Peter Rhodes: What do Bridget Jones and Margaret Thatcher have in common?
PETER RHODES on women of power, driving without lights at the passing of a legendary reporter.
I HAVE been looking out all year for the headline which says everything about modern Britain. It popped up a few days ago in the Daily Telegraph: "Free London cheese festival descends into chaos due to overcrowding and protesting vegans." Perfect.
HOW did Margaret Thatcher and Bridget Jones ever get into the same Woman's Hour Power List? Simple. Both wanted a successful career that would shatter the glass ceiling and propel them to stardom. And both realised that it helps if you're married to a millionaire.
I WROTE some days ago about the dream of the 1930s that machines would liberate us from manual labour, leaving us free to do creative things such as writing poetry and making mandolins. A reader points out that he already makes mandolins in his spare time and he enclosed some images. I am seriously, deeply impressed.
THE ultimate small-print disclaimer. I've just installed a cat flap to facilitate our moggie's Xmas party-going. It comes with a sticker declaring: "This product will not prevent unwanted animals or people, including small children, from passing through the pet door . . . and the purchaser accepts full responsibility for oversight of the opening it creates."
SO Farewell, Michael Nicholson, the veteran ITN reporter and war correspondent who has died at 79. Back in 1992 he and I were among six hacks selected to fly into besieged Sarajevo on the first RAF Hercules to deliver food and medical supplies. On the night before the flight we were told there was a chance the Serbs might try to shoot the plane down. Our pilot, Sqn Ldr Derek Tingay, was later awarded the Air Force Cross. As the citation put it: "The situation in this beleaguered city was perilous as there was the ever present threat of attack from ground forces and no guarantee of safety when the aircraft had landed." So in fatalistic mood on the morning of the flight, I met up with Barry Batchelor, the Press Association photographer, on the fourth floor of the hotel. We were weighed down with computers, cameras, files, helmets and the other paraphernalia of war reporting, and decided the only way to carry everything was to wear our flak jackets. We got into the lift. As it stopped at the next floor, Nicholson got in. Cool, steel-grey, unruffled and the fearless veteran of many wars, he looked this flak-jacketted pair of provincials up and down. "Expecting trouble in Reception, are we?" he asked.

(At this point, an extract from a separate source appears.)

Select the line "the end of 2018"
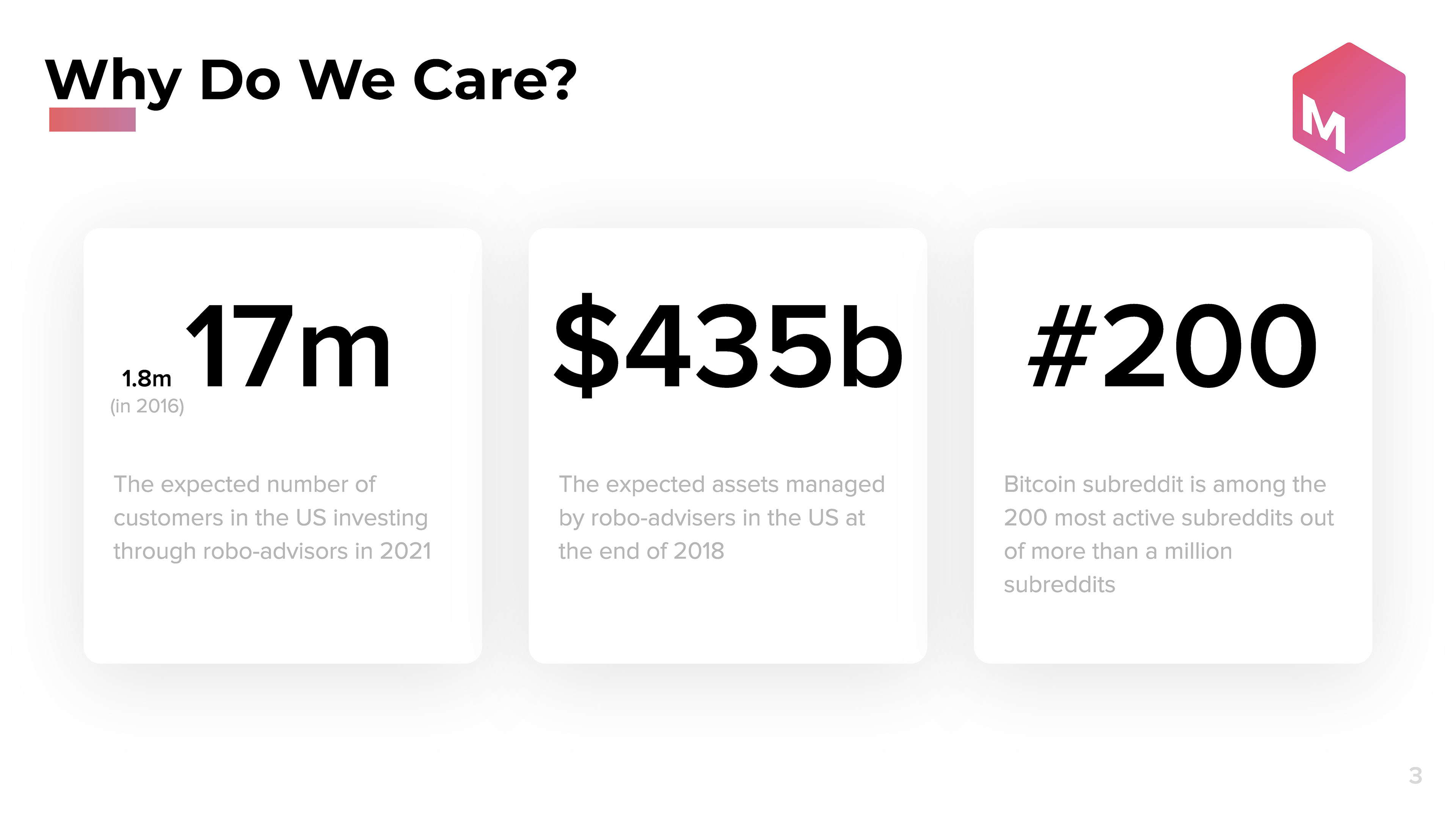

OUTWARDLY cool and unemotional, Nicholson was so distressed by the suffering in Sarajevo that he smuggled an eight-year-old girl out of an orphanage, brought her back to Britain and adopted her. Tough hack, soft centre.
A READER complains about the number of motorists driving without lights. Listen. When a driver is fully occupied chatting on his mobile while texting on his iPad and simultaneously trying to watch the movie on his laptop, how can he be expected to remember the lights? A little consideration, please.
INCIDENTALLY, a pal in the car industry tells me we ain't seen nothing yet. Apparently the 2017 models are more like communication hubs than motor vehicles, designed to keep the driver in touch (some would say, distracted) at all times.